=== Dataset records ===
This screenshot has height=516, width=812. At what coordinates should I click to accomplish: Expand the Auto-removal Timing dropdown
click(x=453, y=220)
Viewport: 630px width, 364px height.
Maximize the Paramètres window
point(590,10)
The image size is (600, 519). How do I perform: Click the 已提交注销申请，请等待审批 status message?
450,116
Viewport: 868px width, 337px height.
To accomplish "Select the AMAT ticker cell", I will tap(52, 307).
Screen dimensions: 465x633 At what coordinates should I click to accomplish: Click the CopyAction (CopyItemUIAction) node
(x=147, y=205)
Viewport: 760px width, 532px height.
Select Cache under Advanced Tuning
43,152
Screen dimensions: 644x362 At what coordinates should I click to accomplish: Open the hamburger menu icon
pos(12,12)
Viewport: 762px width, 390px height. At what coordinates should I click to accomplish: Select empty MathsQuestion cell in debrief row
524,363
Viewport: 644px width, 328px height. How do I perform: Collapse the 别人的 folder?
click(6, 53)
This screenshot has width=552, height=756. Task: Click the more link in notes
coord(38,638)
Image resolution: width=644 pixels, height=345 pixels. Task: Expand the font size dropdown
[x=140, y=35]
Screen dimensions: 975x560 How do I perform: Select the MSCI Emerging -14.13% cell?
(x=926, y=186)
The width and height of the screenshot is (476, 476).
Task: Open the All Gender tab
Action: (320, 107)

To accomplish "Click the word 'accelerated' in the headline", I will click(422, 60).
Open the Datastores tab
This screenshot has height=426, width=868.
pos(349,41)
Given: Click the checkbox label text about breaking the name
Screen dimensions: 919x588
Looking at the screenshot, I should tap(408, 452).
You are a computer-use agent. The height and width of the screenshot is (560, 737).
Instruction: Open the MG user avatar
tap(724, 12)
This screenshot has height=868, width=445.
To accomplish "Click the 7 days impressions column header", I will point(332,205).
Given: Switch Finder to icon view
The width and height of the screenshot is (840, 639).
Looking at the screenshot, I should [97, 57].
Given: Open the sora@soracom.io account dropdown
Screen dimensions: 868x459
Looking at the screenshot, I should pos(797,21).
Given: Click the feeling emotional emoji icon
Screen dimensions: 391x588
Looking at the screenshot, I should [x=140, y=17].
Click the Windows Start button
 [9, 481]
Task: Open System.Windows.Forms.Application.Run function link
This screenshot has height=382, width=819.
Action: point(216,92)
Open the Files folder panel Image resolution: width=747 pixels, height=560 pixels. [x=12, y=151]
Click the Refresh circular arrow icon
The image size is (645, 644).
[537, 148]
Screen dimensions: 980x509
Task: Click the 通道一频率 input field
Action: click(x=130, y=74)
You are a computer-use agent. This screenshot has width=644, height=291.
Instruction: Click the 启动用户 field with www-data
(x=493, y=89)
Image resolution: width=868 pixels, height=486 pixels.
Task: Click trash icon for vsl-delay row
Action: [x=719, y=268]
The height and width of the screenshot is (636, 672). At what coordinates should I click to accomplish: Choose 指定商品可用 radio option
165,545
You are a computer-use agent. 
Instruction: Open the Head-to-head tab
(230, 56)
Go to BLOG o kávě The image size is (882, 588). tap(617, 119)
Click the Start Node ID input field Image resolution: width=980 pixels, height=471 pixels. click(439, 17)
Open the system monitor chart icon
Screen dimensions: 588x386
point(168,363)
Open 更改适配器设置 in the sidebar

=== Work to be completed ===
Your task is to write out, exactly, the line that holds "This screenshot has height=382, width=819." and every line after it until the records end.

=== Answer space ===
This screenshot has height=382, width=819.
Action: point(216,92)
Open the Files folder panel Image resolution: width=747 pixels, height=560 pixels. [x=12, y=151]
Click the Refresh circular arrow icon
The image size is (645, 644).
[537, 148]
Screen dimensions: 980x509
Task: Click the 通道一频率 input field
Action: click(x=130, y=74)
You are a computer-use agent. This screenshot has width=644, height=291.
Instruction: Click the 启动用户 field with www-data
(x=493, y=89)
Image resolution: width=868 pixels, height=486 pixels.
Task: Click trash icon for vsl-delay row
Action: [x=719, y=268]
The height and width of the screenshot is (636, 672). At what coordinates should I click to accomplish: Choose 指定商品可用 radio option
165,545
You are a computer-use agent. 
Instruction: Open the Head-to-head tab
(230, 56)
Go to BLOG o kávě The image size is (882, 588). tap(617, 119)
Click the Start Node ID input field Image resolution: width=980 pixels, height=471 pixels. click(439, 17)
Open the system monitor chart icon
Screen dimensions: 588x386
point(168,363)
Open 更改适配器设置 in the sidebar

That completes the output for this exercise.